=== TASK BRIEF ===
Convert the listing, from its first line up to and including the line with "Action: [x=265, y=790]", into a Markdown table with the columns Row and Listing line, omitting blank lines. Include nothing outside that range.

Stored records
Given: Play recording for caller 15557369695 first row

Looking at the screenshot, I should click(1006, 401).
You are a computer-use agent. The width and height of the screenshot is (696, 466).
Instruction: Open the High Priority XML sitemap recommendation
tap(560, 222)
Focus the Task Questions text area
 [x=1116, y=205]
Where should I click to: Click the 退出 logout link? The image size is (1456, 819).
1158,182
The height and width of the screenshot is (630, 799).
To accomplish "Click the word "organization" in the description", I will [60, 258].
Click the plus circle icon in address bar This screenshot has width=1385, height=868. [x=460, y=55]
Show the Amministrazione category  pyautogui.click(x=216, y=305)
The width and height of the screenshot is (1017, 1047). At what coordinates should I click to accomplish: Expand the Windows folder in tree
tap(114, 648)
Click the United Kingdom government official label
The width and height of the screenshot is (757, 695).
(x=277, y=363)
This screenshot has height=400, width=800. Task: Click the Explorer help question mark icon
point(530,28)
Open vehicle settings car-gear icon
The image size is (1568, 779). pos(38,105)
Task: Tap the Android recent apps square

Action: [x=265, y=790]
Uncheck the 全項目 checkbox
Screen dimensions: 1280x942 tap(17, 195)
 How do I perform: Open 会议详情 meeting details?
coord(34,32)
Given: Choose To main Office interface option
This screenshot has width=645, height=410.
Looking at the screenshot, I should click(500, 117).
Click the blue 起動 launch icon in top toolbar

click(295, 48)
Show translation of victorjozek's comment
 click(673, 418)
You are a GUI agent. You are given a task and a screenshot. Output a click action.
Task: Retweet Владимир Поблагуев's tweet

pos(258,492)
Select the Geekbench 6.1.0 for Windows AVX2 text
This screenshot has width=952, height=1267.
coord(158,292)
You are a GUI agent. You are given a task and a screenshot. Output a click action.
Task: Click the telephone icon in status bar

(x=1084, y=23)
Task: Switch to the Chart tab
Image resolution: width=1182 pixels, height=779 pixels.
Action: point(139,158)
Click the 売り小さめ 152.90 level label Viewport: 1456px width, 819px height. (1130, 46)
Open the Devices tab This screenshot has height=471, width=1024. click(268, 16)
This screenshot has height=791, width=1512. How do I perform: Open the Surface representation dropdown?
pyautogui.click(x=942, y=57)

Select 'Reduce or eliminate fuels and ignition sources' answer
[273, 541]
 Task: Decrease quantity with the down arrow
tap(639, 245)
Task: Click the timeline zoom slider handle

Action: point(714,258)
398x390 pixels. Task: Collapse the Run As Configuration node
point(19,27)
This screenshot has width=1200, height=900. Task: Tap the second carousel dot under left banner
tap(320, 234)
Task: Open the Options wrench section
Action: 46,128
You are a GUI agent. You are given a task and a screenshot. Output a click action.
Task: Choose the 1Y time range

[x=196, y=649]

=== COMPLETED EXERCISE ===
| Row | Listing line |
|---|---|
| 1 | Given: Play recording for caller 15557369695 first row |
| 2 | Looking at the screenshot, I should click(1006, 401). |
| 3 | You are a computer-use agent. The width and height of the screenshot is (696, 466). |
| 4 | Instruction: Open the High Priority XML sitemap recommendation |
| 5 | tap(560, 222) |
| 6 | Focus the Task Questions text area |
| 7 |  [x=1116, y=205] |
| 8 | Where should I click to: Click the 退出 logout link? The image size is (1456, 819). |
| 9 | 1158,182 |
| 10 | The height and width of the screenshot is (630, 799). |
| 11 | To accomplish "Click the word "organization" in the description", I will [60, 258]. |
| 12 | Click the plus circle icon in address bar This screenshot has width=1385, height=868. [x=460, y=55] |
| 13 | Show the Amministrazione category  pyautogui.click(x=216, y=305) |
| 14 | The width and height of the screenshot is (1017, 1047). At what coordinates should I click to accomplish: Expand the Windows folder in tree |
| 15 | tap(114, 648) |
| 16 | Click the United Kingdom government official label |
| 17 | The width and height of the screenshot is (757, 695). |
| 18 | (x=277, y=363) |
| 19 | This screenshot has height=400, width=800. Task: Click the Explorer help question mark icon |
| 20 | point(530,28) |
| 21 | Open vehicle settings car-gear icon |
| 22 | The image size is (1568, 779). pos(38,105) |
| 23 | Task: Tap the Android recent apps square |
| 24 | Action: [x=265, y=790] |